Photo from the show Pink border doodle

Off Broadway Review: ‘Fortress of Solitude’

A review of The Fortress of Solitude by Marilyn Stasio | October 23, 2014

The musical timeline of The Fortress of Solitude is mid-1960s to late 1980s. But the theme of this blood-pumping, heart-thumping show — the indestructible links that bind us to the old neighborhood — is timeless. The story, from Jonathan Lethem’s 2003 novel, views two boys from the same Brooklyn neighborhood who grow up as friends. At a critical moment in their lives, one leaves and the other one stays behind.
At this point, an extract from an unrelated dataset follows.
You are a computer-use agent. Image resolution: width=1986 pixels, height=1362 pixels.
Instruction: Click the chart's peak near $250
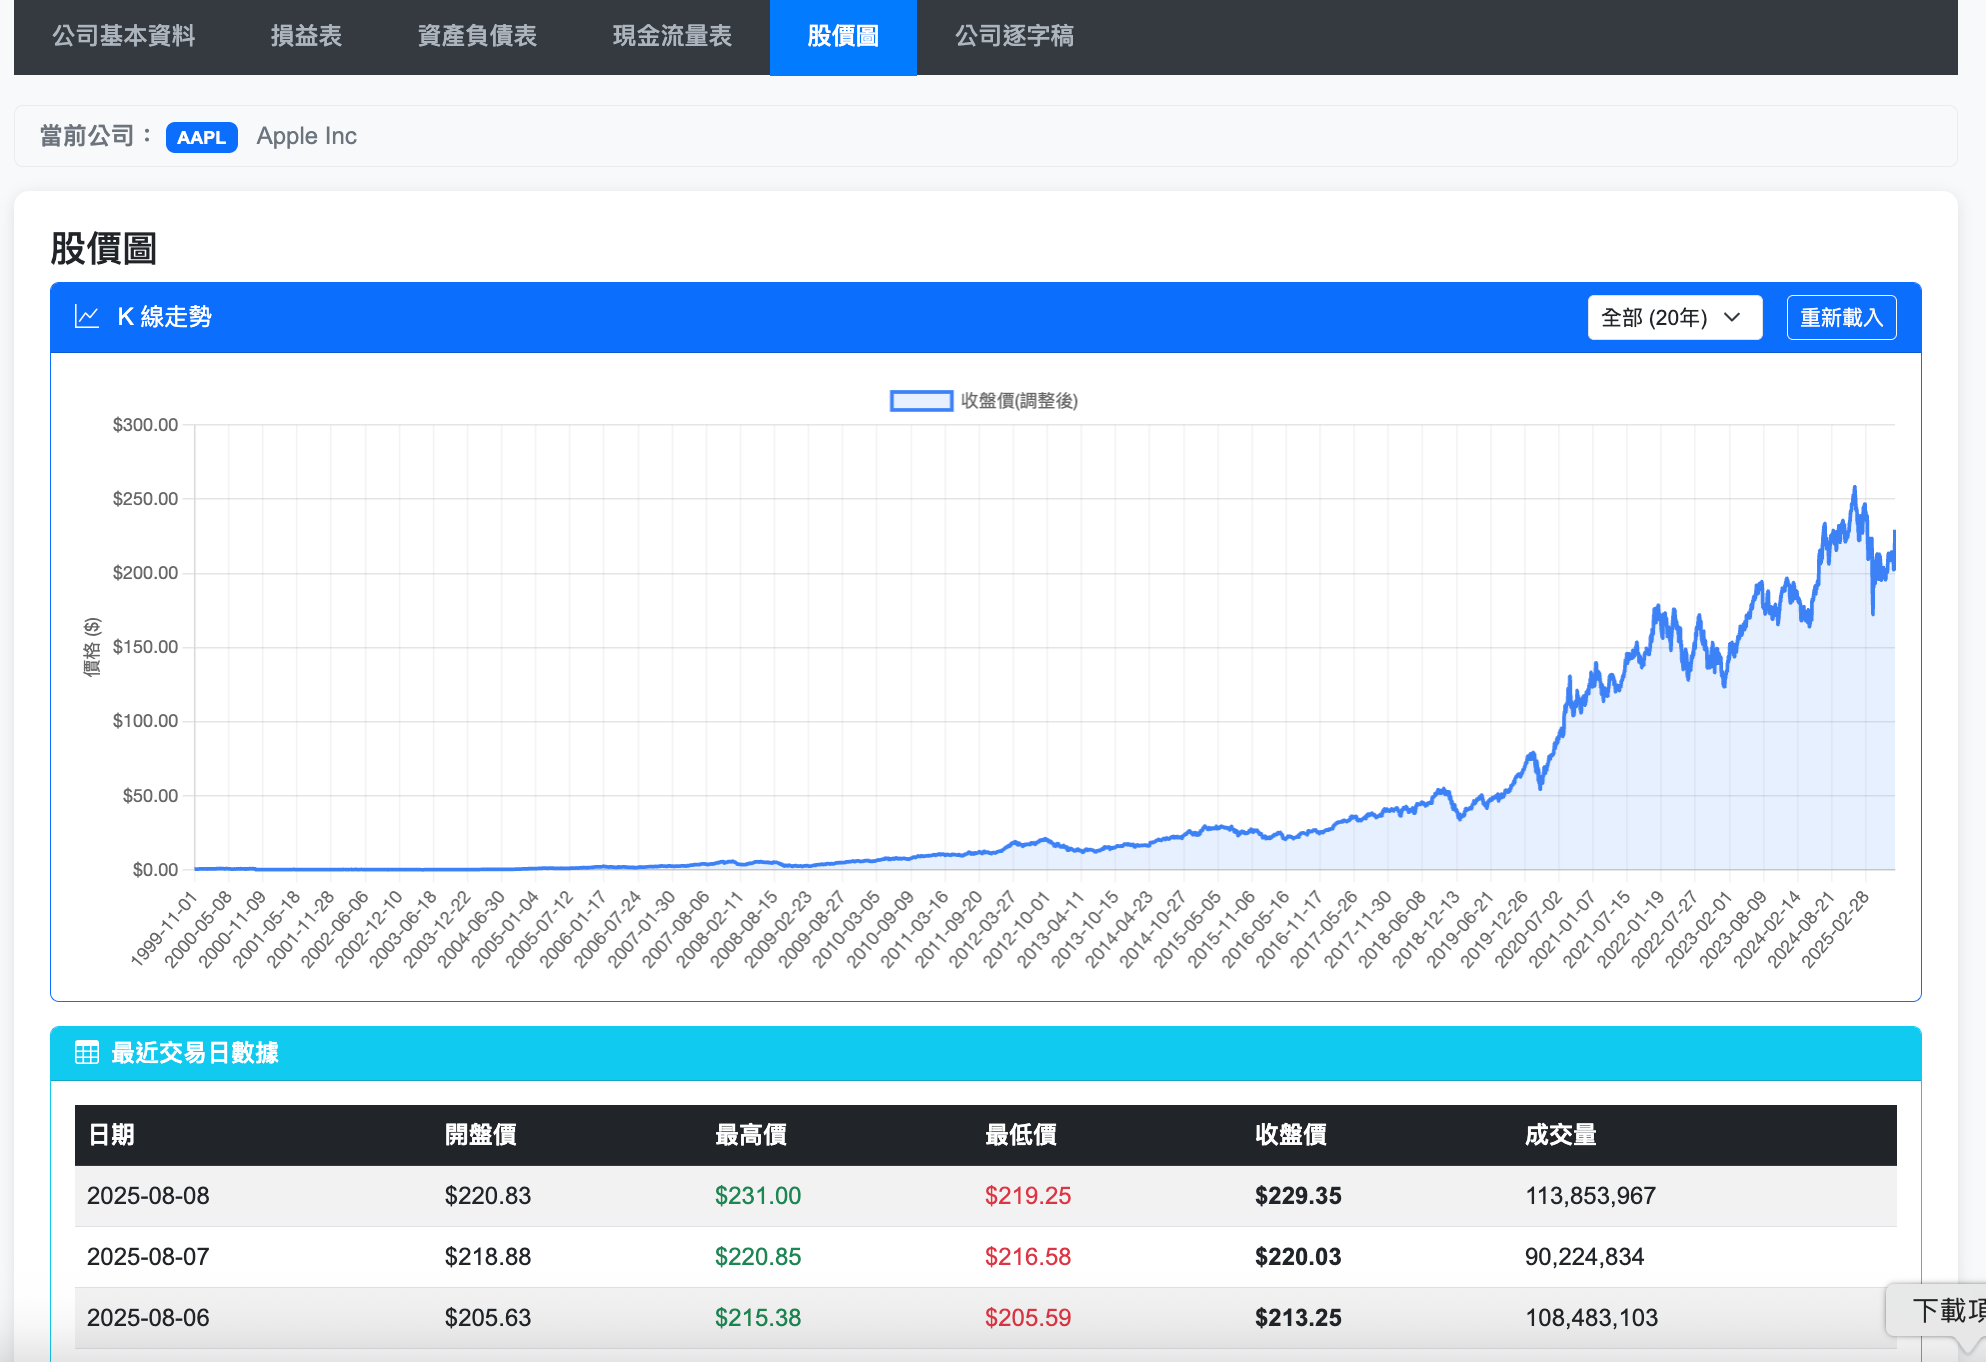click(1854, 489)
Michael Friedman follows this friendship in a soaring score that keeps reinventing itself to reflect the turbulent social forces that change neighborhoods — and friends — beyond all recognition. Is there an audience for this extraordinary show? Yes. Is there a Broadway audience? Maybe not. Dylan Ebdus (a sensitive perf from Adam Chanler-Berat), an awkward white kid living in a black neighborhood of Brooklyn in the mid-1970s, feels exactly like the outsider he is. “I’m trying to find the beat,” he sings, “But the time keeps changing on me.” Dylan is 12 years old when he meets Mingus Rude (the magnetic Kyle Beltran), a black kid from the next block who is already making his name as a tagger. A friendship is forged (in the musically rapturous “Superman”) when these imaginative boys discover that they share a yearning to be superheroes with the magic power to fly up, up and away — right out of this tough neighborhood and into the quiet Fortress of Solitude where Superman goes to escape from the world.